**Instructions for the task**:
Gather every line in the rows below that contains the string "button", and copy each one out in full. Case counts, so a line matches only if its letters have the same upper and lower case.

**Provided entries**:
——————————

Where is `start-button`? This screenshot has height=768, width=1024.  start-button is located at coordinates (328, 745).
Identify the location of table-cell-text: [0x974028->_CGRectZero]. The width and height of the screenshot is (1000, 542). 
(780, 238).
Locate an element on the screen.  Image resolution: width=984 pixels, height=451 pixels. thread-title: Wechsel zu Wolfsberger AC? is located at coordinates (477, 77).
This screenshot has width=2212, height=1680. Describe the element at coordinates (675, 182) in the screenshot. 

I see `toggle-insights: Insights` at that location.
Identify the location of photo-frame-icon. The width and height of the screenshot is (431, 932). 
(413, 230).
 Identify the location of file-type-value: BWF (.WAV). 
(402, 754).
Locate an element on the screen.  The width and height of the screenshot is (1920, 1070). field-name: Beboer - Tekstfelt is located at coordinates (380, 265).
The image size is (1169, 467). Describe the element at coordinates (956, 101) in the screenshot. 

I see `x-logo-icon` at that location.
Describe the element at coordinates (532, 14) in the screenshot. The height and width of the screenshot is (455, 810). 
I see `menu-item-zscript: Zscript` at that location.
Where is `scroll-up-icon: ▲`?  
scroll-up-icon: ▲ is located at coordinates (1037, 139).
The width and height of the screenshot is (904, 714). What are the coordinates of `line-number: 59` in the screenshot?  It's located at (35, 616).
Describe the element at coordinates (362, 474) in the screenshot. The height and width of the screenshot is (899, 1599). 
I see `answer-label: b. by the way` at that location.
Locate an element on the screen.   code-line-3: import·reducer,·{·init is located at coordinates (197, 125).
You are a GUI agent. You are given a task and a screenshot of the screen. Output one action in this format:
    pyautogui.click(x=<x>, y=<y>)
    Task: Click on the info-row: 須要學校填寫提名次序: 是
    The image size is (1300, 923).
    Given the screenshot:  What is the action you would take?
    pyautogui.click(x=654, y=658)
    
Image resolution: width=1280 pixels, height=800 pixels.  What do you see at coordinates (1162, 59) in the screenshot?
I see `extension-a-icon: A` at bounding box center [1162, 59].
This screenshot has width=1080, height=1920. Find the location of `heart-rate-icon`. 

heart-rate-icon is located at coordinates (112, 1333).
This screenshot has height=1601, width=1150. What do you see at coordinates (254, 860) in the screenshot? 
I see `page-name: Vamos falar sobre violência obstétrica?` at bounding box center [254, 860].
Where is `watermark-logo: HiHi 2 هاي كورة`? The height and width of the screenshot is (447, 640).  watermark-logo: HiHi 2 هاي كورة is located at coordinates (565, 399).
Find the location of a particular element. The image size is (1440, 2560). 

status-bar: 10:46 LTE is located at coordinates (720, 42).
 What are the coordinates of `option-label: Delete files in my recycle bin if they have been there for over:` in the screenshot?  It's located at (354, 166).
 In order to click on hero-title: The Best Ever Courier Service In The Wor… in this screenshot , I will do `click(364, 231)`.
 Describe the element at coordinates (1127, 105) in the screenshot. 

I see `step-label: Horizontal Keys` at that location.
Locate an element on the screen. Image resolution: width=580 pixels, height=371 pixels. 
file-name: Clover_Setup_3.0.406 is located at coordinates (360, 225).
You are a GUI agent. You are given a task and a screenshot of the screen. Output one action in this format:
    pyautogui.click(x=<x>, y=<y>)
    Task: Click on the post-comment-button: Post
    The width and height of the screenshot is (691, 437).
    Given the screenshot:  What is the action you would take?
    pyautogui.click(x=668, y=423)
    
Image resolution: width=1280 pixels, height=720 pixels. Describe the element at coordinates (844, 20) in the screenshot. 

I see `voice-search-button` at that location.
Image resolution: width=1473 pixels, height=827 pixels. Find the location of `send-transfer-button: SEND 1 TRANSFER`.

——————————

**Problem solution**:
Where is `start-button`? This screenshot has height=768, width=1024.  start-button is located at coordinates (328, 745).
    Task: Click on the post-comment-button: Post
I see `voice-search-button` at that location.
Image resolution: width=1473 pixels, height=827 pixels. Find the location of `send-transfer-button: SEND 1 TRANSFER`.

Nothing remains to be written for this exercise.